──────── 练习材料

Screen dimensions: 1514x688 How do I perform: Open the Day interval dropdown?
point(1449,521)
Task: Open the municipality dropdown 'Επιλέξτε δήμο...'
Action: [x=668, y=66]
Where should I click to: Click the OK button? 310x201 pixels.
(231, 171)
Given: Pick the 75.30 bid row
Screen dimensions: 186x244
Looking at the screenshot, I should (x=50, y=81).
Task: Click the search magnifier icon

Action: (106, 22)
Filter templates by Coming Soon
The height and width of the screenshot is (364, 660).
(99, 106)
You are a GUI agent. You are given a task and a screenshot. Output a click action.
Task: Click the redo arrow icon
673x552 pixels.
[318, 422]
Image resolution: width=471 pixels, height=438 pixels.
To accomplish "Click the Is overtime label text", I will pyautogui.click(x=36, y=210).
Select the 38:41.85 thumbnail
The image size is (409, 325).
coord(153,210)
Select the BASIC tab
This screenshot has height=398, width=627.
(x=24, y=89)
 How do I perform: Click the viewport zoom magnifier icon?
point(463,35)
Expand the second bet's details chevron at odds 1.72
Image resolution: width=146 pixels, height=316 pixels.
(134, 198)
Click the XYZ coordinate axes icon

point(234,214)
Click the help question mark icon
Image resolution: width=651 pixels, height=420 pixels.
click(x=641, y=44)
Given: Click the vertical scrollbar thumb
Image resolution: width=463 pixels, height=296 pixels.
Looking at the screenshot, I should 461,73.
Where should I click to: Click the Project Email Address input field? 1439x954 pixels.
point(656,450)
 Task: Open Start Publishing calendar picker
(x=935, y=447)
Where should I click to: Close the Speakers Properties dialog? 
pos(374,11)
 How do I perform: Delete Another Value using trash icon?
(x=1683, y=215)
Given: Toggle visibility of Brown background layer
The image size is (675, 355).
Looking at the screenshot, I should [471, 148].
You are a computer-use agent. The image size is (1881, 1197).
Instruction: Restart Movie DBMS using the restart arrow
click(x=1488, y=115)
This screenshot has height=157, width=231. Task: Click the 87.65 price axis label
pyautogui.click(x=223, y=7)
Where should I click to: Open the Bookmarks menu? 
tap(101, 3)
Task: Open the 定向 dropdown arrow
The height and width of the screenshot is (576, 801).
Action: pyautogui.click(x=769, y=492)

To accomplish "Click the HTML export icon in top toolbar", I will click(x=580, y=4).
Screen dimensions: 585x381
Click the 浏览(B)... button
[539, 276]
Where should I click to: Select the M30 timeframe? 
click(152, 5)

────────────────

▶ _指定任务_: 修改上述材料：将其中每一处“Screen dimensions”替换为“Screen size”，其余内容一律保持原样，并写出修改后的完整材料。

▶ _正确答案_:
Screen size: 1514x688 How do I perform: Open the Day interval dropdown?
point(1449,521)
Task: Open the municipality dropdown 'Επιλέξτε δήμο...'
Action: [x=668, y=66]
Where should I click to: Click the OK button? 310x201 pixels.
(231, 171)
Given: Pick the 75.30 bid row
Screen size: 186x244
Looking at the screenshot, I should (x=50, y=81).
Task: Click the search magnifier icon

Action: (106, 22)
Filter templates by Coming Soon
The height and width of the screenshot is (364, 660).
(99, 106)
You are a GUI agent. You are given a task and a screenshot. Output a click action.
Task: Click the redo arrow icon
673x552 pixels.
[318, 422]
Image resolution: width=471 pixels, height=438 pixels.
To accomplish "Click the Is overtime label text", I will pyautogui.click(x=36, y=210).
Select the 38:41.85 thumbnail
The image size is (409, 325).
coord(153,210)
Select the BASIC tab
This screenshot has height=398, width=627.
(x=24, y=89)
 How do I perform: Click the viewport zoom magnifier icon?
point(463,35)
Expand the second bet's details chevron at odds 1.72
Image resolution: width=146 pixels, height=316 pixels.
(134, 198)
Click the XYZ coordinate axes icon

point(234,214)
Click the help question mark icon
Image resolution: width=651 pixels, height=420 pixels.
click(x=641, y=44)
Given: Click the vertical scrollbar thumb
Image resolution: width=463 pixels, height=296 pixels.
Looking at the screenshot, I should 461,73.
Where should I click to: Click the Project Email Address input field? 1439x954 pixels.
point(656,450)
 Task: Open Start Publishing calendar picker
(x=935, y=447)
Where should I click to: Close the Speakers Properties dialog? 
pos(374,11)
 How do I perform: Delete Another Value using trash icon?
(x=1683, y=215)
Given: Toggle visibility of Brown background layer
The image size is (675, 355).
Looking at the screenshot, I should [471, 148].
You are a computer-use agent. The image size is (1881, 1197).
Instruction: Restart Movie DBMS using the restart arrow
click(x=1488, y=115)
This screenshot has height=157, width=231. Task: Click the 87.65 price axis label
pyautogui.click(x=223, y=7)
Where should I click to: Open the Bookmarks menu? 
tap(101, 3)
Task: Open the 定向 dropdown arrow
The height and width of the screenshot is (576, 801).
Action: pyautogui.click(x=769, y=492)

To accomplish "Click the HTML export icon in top toolbar", I will click(x=580, y=4).
Screen size: 585x381
Click the 浏览(B)... button
[539, 276]
Where should I click to: Select the M30 timeframe? 
click(152, 5)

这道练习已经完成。